### Written task
In the book review, what year was the Key Marco site excavated?

### Document excerpt
--- Start ---

Phyllis E. Kolianos, Brent R. Weisman, eds. The Lost Florida Manuscript of Frank Hamilton Cushing. Gainesville: University Press of Florida, 2005. xiv + 281 pp. $59.95 (cloth), ISBN 978-0-8130-2803-3.
Reviewed by Jeffrey M. Mitchem (Arkansas Archeological Survey)
Published on H-Florida (March, 2006)
A Flawed Genius of Florida Archaeology
A few years ago I visited the University of Pennsylvania Museum of Archaeology and Anthropology as a consultant for a Florida museum. While in the collections area, I was privileged to hold in my hands several of the exquisitely beautiful artifacts from the Key Marco site in Collier County, Florida. Excavation of this site in 1896 yielded hundreds of unique objects, including realistic wooden carvings of animals and brightly painted masks. Because the Key Marco artifacts were submerged in continuously wet muck, they were saved from the ravages of time and emerged looking as if they had just been placed in the water. The collection is famous among archaeologists, and photographs of the artifacts have been widely published. My heart raced as I saw the objects first hand and actually held some of them. It was certainly a highlight of my career.
The man who excavated the Key Marco site was Frank Hamilton Cushing (1854-1900). Employed by the Smithsonian Institution's Bureau of American Ethnology, he was a colorful and eccentric individual who previously carried out important, respected research among the Zuni Indians in New Mexico. Both his contemporaries and later archaeologists generally regarded him as a flawed genius. Although he completed a preliminary publication describing the Key Marco site and what he found there, a planned much larger and complete work was never finished, and researchers assumed that even the drafts of such a book were lost, if they existed at all.
Diligent, extensive research in archives and museums by Phyllis Kolianos resulted in the discovery of not only the unfinished manuscript of Cushing's masterwork on his interpretation of the archaeology of southwest Florida, but also several of his diaries, maps, and descriptions of archaeological sites. These sources of information will be invaluable to archaeologists working in the region today and in the future.

--- End ---

### Data provided
--- Start ---

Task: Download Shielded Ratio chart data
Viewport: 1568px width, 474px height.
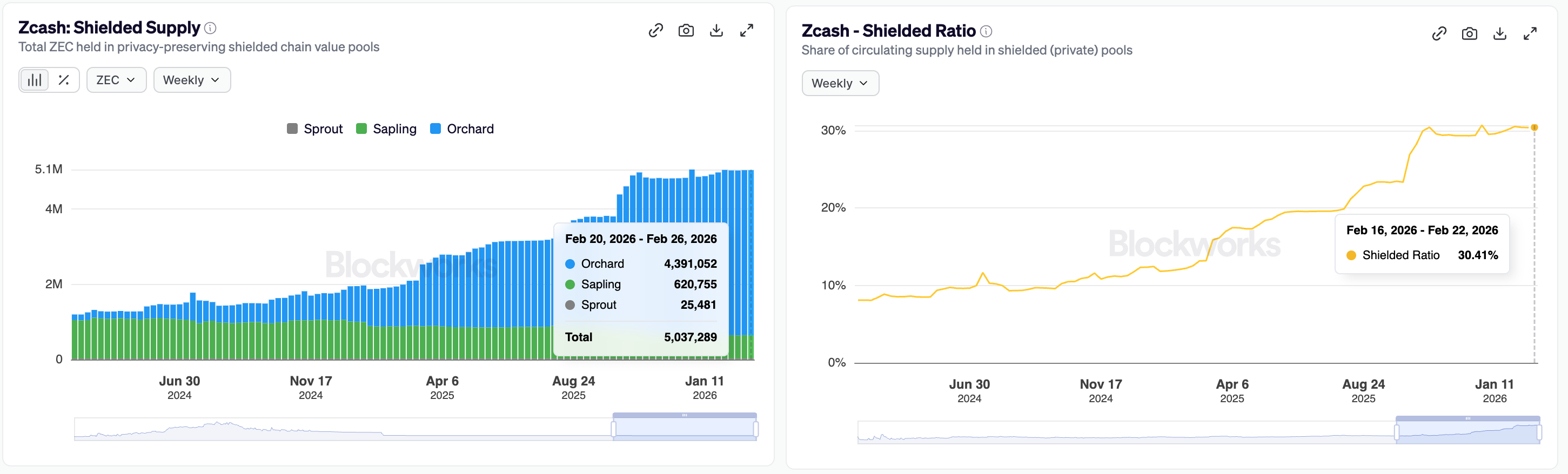Action: point(1500,33)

--- End ---

### Result for this exercise
1896